**To do:**
(1) From the Greta review, write out everything from "Well granting me" down to "what a thriller.".
(2) Answer these questions using the Greta review:
(a) Who made the film Greta?
(b) Which film does the review call Greta a remake of?
(c) What brand's "battle-armor" sheathes Isabelle Huppert's thin skin?

--- Text provided Enclosed Below ---

In the past couple of years, as we've watched a real madness flood our streets, these questions have seemed even more pressing than normal to me -- what is our role? Can we make sense of anything? Or should we just try to entertain, to give our anguish a Depression-era tap-dance, a rub-n-tug to soothe weary souls? Should I just post pictures of actors flaunting their beefcakes and cram the philosophizing in the closet for now?

Well granting me some guidance Neil Jordan looked at the shitty state of the world and decided it was his job as an artist to give us a camped-up-to-twelve remake of Audition starring a sapphic Isabelle Huppert, and friends, I think he was on to something. And whatever he was on, I would like a hit of it. His new film Greta had me grinning from cheek to cheek - heaven, I was in heaven, and the cares that hung around me through the week... well you know the rest. What a thrill, what a lark, what a thriller.

Isabelle Huppert, light as half a feather, sinister as walking through a puff of cigarette smoke in what you thought was an empty hallway, takes to her tiptoes and embraces her madness, full armed, and wrestles it right off a cliff -- splash, nightswimming in oblivion. She flips tables and comes up with catch-phrases and twitches her thin skin sheathed inside the battle-armor of Chanel, wool surfaces like scrub-brushes, a shock of red rawness underneath. We always knew what lurked there but this, this is something else. Nobody never stood a goddamned chance.

The movie darts back and forth across respectability, goofiness, reality itself -- what is this strange New York City, with white subway trains and suspiciously Toronto-ian street-scapes? It's Movie-World, as pretend as Gene Kelly's dance palaces, an unreal nightmare nook buried in nowheres-ville, population of two and falling fast. Greta isn't meant to be anything but Greta, besides a bit of everything that came before her and might come after, if ever an after, happily. It makes us a strange dark happy place, a bed of nails swathed in cotton and balls of string, a beautiful dead bird laid on your pillow as your pet smiles its proud smile. Look what I made for you, it whispers. It's delicious, I smile back, biting in.

--- End of Enclosed Text provided ---
--- Input data Enclosed Below ---

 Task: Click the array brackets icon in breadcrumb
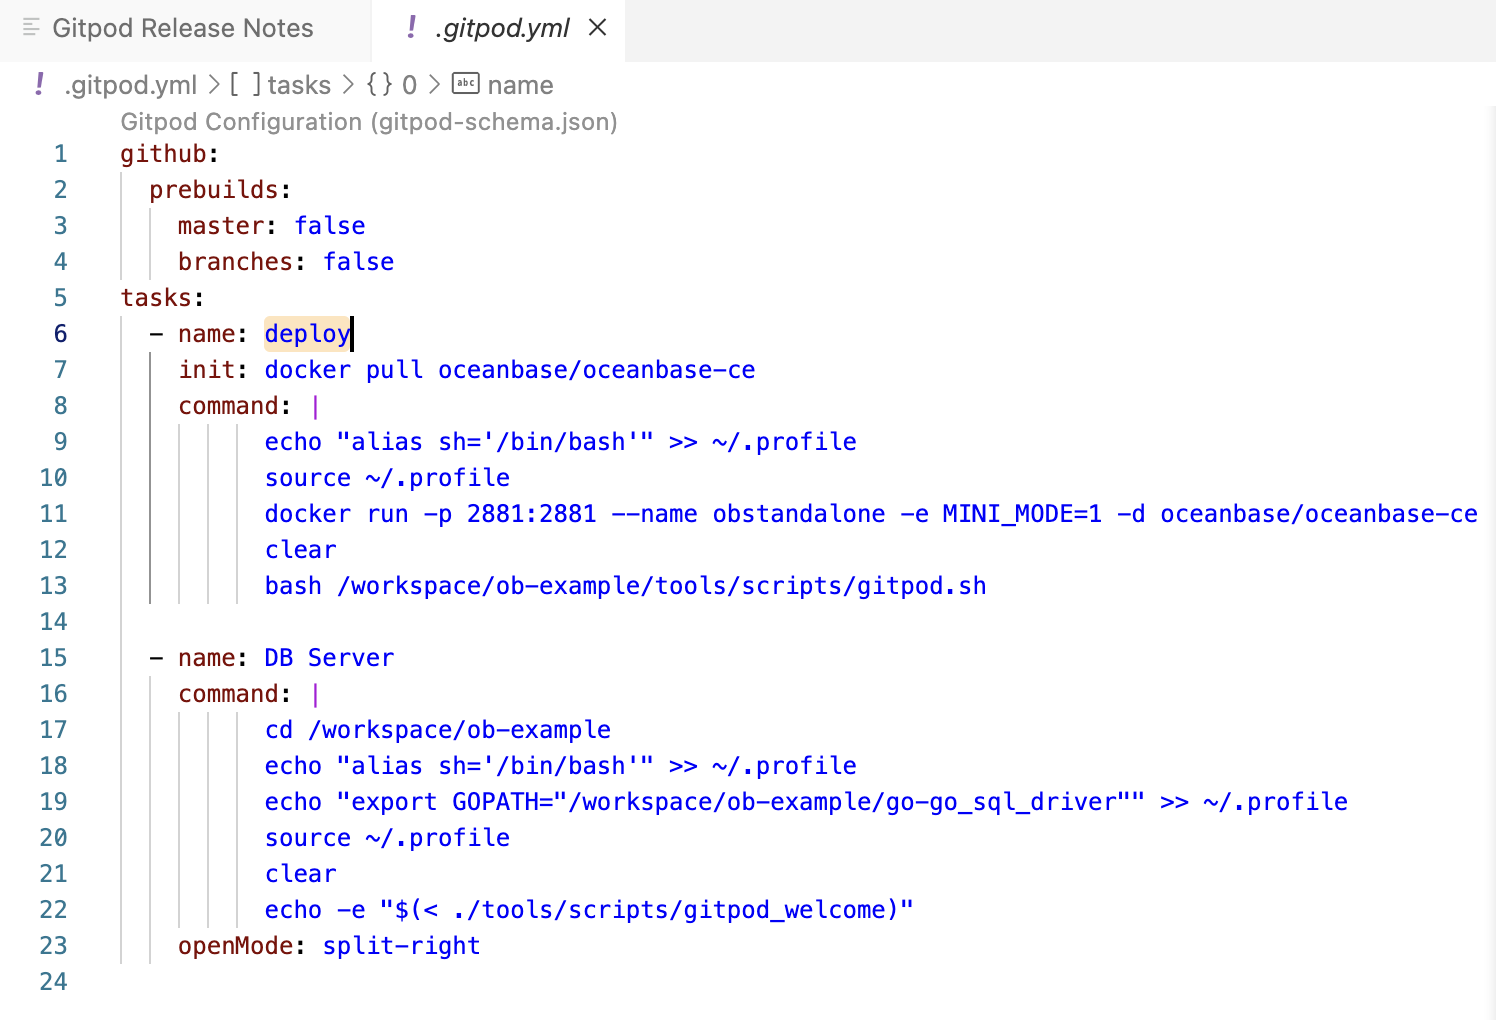pyautogui.click(x=246, y=85)

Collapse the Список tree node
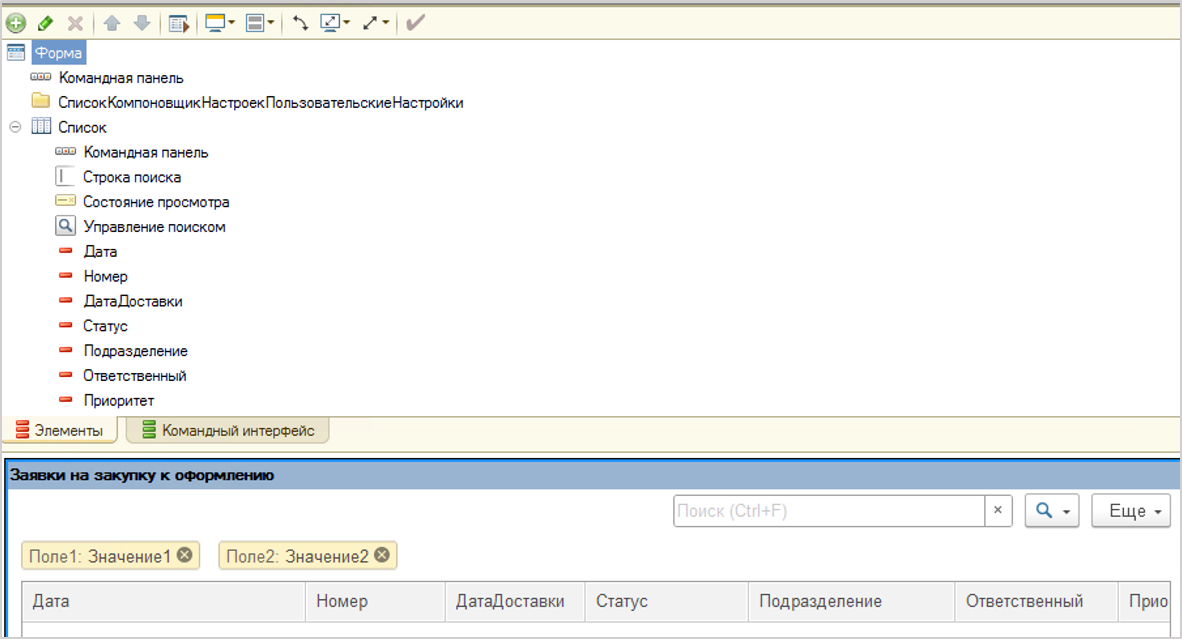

--- End of Enclosed Input data ---

**Task results:**
(1)
Well granting me some guidance Neil Jordan looked at the shitty state of the world and decided it was his job as an artist to give us a camped-up-to-twelve remake of Audition starring a sapphic Isabelle Huppert, and friends, I think he was on to something. And whatever he was on, I would like a hit of it. His new film Greta had me grinning from cheek to cheek - heaven, I was in heaven, and the cares that hung around me through the week... well you know the rest. What a thrill, what a lark, what a thriller.

(2)
(a) Neil Jordan
(b) Audition
(c) Chanel